Die Verkehrsplaner müssen dabei berücksichtigen, dass immer mehr Frauen den Beruf des Kraftfahrers im Transportgewerbe ergreifen. Sollten diese weiblichen Beschäftigten nicht rechtzeitig einen Parkplatz der wenigen Raststätten zwischen Bad Reichenhall und Rosenheim erreichen, müsse sie auf Plätze fernab jeder Infrastruktur oder gar im Wald ausweichen. Neben der fehlenden Waschgelegenheit ist die Gefahr sehr hoch, dass die Fahrerinnen sexuell belästigt oder gar vergewaltigt werden. Das können wir von der KFG weder akzeptieren noch tolerieren, so der stellvertretende Bundesvorsitzende Franz Xaver Winklhofer aus Freilassing.

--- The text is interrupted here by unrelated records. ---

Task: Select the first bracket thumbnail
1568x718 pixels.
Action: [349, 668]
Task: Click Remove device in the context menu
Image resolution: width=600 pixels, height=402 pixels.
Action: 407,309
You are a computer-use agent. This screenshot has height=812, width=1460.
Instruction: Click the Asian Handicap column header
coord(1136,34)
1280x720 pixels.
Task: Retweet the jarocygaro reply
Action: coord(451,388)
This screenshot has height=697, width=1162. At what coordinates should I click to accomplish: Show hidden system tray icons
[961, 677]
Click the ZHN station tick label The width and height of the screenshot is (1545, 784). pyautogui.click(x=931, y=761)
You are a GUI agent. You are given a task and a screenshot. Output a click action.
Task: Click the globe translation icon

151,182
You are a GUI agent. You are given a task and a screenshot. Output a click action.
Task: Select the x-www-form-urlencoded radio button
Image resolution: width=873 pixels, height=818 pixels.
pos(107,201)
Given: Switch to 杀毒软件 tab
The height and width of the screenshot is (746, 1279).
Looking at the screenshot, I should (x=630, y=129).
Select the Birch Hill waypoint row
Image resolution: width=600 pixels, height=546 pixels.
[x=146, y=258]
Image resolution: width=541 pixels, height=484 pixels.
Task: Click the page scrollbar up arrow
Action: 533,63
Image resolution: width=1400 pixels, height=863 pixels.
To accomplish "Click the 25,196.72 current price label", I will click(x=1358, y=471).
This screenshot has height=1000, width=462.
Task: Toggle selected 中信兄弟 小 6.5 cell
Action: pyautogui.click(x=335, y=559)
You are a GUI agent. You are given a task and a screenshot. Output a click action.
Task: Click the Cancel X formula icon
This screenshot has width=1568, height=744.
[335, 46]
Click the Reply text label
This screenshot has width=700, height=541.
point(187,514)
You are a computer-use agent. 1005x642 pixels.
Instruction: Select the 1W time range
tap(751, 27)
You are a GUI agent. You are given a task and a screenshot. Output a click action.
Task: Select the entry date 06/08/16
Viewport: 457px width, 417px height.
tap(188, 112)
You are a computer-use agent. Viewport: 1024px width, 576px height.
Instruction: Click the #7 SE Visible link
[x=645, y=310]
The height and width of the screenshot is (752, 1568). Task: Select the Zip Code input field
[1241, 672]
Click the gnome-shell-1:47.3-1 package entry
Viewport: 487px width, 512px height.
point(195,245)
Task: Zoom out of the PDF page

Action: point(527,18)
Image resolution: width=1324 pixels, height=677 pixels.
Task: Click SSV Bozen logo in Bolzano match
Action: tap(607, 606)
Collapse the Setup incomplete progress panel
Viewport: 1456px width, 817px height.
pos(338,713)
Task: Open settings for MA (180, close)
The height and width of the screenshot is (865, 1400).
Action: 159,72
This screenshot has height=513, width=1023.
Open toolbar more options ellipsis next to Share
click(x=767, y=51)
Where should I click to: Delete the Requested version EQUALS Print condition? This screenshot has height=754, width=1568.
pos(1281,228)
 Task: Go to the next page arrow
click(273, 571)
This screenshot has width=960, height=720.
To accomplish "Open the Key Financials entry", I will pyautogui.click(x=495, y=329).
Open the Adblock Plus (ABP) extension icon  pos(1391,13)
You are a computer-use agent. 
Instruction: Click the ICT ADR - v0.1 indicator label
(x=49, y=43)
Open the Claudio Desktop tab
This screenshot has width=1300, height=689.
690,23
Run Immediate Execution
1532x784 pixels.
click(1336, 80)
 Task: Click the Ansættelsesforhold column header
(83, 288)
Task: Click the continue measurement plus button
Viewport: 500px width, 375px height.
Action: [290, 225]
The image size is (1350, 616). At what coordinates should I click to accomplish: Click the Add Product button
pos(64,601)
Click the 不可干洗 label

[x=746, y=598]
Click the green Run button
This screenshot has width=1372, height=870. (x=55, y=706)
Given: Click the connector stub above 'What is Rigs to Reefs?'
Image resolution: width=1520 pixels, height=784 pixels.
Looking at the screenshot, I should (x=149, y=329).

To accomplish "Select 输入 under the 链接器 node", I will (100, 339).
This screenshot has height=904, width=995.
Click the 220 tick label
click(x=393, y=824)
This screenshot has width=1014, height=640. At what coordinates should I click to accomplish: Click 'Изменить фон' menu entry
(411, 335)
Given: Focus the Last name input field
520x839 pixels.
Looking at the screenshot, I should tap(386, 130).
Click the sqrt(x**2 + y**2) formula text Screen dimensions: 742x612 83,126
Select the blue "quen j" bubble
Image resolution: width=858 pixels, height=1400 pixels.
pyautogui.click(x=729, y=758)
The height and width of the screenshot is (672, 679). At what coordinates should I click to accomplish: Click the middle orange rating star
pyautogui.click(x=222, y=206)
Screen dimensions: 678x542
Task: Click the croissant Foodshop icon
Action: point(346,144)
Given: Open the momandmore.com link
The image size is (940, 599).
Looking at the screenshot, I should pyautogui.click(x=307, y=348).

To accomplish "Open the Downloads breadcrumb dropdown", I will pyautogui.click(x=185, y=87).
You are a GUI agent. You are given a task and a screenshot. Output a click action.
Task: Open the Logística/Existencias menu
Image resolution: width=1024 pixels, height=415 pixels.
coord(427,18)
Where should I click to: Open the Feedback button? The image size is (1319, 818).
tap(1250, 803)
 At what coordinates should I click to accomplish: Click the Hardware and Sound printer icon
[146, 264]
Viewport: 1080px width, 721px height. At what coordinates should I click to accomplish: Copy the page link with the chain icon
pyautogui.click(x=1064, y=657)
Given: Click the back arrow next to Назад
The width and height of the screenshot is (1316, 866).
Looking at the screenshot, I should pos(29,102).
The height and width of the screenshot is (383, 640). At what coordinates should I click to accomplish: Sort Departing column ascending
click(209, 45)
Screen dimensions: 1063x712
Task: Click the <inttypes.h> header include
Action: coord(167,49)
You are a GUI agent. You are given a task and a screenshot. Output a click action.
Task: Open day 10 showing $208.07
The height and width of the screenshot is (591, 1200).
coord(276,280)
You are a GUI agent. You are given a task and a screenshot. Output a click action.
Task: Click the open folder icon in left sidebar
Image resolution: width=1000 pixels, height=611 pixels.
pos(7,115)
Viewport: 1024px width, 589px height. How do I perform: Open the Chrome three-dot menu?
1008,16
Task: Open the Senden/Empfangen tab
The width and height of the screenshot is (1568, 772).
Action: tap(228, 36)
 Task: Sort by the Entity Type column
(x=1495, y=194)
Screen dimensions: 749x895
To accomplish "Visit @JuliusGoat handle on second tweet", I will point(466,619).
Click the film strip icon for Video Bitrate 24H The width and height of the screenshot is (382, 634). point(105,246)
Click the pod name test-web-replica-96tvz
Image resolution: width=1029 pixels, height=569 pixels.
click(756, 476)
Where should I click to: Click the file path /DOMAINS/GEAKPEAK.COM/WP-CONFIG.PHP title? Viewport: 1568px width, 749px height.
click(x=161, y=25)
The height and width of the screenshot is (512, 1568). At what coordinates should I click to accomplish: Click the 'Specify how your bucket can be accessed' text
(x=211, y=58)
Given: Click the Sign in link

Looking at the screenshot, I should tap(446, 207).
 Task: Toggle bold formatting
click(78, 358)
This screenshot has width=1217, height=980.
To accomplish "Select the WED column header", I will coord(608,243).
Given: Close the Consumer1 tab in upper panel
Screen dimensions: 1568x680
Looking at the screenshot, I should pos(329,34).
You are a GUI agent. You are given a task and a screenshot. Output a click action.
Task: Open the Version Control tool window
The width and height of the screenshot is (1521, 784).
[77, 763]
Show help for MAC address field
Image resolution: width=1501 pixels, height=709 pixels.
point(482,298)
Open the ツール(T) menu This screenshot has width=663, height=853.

Dem Bundesvorsitzenden der Kraftfahrergewerkschaft (KFG) Willy Schnieders sind besonders die geringen Spesen für die Berufskraftfahrer/innen ein Dorn im Auge. Während in den Raststätten und Rasthöfen an den Autobahnen und Fernstraße die Preise ständig steigen, bleiben die Spesensätze am unteren Label. Kein Chauffeur ist mit den derzeitigen Spesen in der Lage in einer Raststätte zu Duschen und zu erschwinglichen Preisen zu Essen. Schieders weiter, was hilft es dem Fahrer, wenn ihn sein Chef für seine zuverlässige Arbeit mit einer deutlichen Lohnerhöhung belohnt, wenn unter dem Strich nichts übrig bleibt? Und dies weil das Finanzamt, die Sozialversicherungen und die weiteren Abgaben ihren Anteil einfordern. Es wird Zeit, dass der Bundesfinanzämter die möglichen Reisekosten und Tagesspesen spürbar erhöht, so der Bundesvorsitzende der KFG.

Bei dem Gespräch im Klosterwirt Höglwörth in Anger konnte das Bundesvorstandsmitglied Tuncay (Charly) Öztunc versichern, dass er weiter an den monatlichen Stammtischen der Verkehrspolizei am Shellrasthof Walserberg an der Autobahn in Fahrtrichtung München teilnimmt, die jeden Ersten Mittwoch um 19 Uhr stattfinden. Franz Xaver Winklhofer wird die KFG weiter als gewähltes Mitglied im Bundesvorstand des Christlichen Gewerkschaftsbunds Deutschland vertreten und für die Pressearbeit zuständig verantwortlich sein. Weiter wird Winklhofer im ersten Halbjahr verstärkt im Südostbayerischen Raum die Fahrer/innen über ihre Rechte und Pflichten aufklären. Zum Abschluss seines Besuches in Höglwörth konnte der Bundesvorsitzende der Kraftfahrergewerkschaft (KFG) erfreut feststellen, dass er mit seinen Vertretern aus Bayern und dem Berchtesgadener Land zufrieden sein kann und die Arbeit für die Belange und Anliegen der Berufskraftfahrer bei Winklhofer und Öztunc in guten Händen sind.